Repeat exactly the lines from the start of the material below up to and including the "Cycle to Work Schemes (885, 1940)" line.

Records shown START

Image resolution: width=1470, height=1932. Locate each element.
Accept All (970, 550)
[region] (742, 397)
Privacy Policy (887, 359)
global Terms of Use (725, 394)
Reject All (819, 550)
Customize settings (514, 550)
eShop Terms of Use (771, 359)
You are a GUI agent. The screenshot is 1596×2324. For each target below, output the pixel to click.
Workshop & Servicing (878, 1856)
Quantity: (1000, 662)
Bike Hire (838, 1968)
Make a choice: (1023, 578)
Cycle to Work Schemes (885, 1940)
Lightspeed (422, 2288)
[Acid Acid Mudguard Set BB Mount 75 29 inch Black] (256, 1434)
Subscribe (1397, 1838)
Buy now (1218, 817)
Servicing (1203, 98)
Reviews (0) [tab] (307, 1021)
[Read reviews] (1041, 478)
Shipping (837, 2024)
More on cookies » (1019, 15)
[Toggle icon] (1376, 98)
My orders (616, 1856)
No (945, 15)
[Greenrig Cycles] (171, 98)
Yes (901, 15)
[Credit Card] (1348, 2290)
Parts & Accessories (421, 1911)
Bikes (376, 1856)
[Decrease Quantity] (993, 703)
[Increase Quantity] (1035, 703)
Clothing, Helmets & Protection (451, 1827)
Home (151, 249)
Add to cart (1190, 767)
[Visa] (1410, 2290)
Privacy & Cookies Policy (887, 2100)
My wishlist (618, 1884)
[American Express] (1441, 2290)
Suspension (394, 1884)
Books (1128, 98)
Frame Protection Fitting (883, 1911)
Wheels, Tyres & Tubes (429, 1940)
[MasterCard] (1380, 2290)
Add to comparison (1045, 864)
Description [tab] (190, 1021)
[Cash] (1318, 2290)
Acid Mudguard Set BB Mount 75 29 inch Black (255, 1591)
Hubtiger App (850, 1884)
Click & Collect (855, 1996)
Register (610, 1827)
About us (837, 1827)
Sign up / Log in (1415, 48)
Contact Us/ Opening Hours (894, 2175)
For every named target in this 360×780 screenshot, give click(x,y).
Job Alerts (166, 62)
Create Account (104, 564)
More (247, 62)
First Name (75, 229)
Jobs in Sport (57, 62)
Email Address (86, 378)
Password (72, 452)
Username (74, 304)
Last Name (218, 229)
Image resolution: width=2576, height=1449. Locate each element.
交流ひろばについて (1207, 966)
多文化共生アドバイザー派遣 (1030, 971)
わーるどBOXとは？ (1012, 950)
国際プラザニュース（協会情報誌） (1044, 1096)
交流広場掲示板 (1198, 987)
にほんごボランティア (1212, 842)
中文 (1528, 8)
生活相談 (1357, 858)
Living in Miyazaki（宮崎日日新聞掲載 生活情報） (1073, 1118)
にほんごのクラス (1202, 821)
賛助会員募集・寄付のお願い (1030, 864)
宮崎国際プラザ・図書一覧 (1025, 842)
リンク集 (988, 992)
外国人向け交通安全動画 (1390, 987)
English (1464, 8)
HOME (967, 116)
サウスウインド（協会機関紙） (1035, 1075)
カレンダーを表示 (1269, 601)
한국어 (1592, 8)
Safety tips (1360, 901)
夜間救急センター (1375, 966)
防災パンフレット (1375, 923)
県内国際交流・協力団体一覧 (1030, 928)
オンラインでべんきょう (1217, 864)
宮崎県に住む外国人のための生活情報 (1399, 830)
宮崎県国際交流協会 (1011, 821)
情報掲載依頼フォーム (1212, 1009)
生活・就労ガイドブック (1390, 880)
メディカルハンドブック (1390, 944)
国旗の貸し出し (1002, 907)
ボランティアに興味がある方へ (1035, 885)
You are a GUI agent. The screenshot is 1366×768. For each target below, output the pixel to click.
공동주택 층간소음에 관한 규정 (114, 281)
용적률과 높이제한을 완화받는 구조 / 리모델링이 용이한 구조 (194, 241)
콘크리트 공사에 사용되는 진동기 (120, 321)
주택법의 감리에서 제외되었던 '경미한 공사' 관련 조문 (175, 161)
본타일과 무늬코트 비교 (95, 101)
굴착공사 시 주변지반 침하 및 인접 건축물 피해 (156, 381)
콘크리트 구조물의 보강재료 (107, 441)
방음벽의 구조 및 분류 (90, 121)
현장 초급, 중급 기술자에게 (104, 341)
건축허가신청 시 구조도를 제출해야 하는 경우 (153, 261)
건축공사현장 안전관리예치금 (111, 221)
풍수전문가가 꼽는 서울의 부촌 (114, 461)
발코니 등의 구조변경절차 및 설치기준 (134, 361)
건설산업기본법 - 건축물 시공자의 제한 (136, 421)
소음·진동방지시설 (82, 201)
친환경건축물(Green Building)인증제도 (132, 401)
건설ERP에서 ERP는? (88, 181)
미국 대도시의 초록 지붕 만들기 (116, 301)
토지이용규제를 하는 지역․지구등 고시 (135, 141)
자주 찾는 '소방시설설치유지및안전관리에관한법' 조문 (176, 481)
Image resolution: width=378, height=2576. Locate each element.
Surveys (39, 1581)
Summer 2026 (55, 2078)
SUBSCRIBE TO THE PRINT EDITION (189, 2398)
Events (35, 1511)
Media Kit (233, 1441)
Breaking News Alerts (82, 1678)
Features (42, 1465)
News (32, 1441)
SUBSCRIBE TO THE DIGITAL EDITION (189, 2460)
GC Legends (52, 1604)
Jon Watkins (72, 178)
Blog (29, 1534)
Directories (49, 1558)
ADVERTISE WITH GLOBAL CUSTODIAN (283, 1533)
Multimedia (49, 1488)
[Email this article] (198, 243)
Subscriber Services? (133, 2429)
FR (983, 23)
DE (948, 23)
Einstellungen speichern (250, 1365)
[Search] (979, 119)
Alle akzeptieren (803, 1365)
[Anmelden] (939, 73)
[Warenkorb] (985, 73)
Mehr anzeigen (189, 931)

Records shown END

### Answer space
Image resolution: width=1470, height=1932. Locate each element.
Accept All (970, 550)
[region] (742, 397)
Privacy Policy (887, 359)
global Terms of Use (725, 394)
Reject All (819, 550)
Customize settings (514, 550)
eShop Terms of Use (771, 359)
You are a GUI agent. The screenshot is 1596×2324. For each target below, output the pixel to click.
Workshop & Servicing (878, 1856)
Quantity: (1000, 662)
Bike Hire (838, 1968)
Make a choice: (1023, 578)
Cycle to Work Schemes (885, 1940)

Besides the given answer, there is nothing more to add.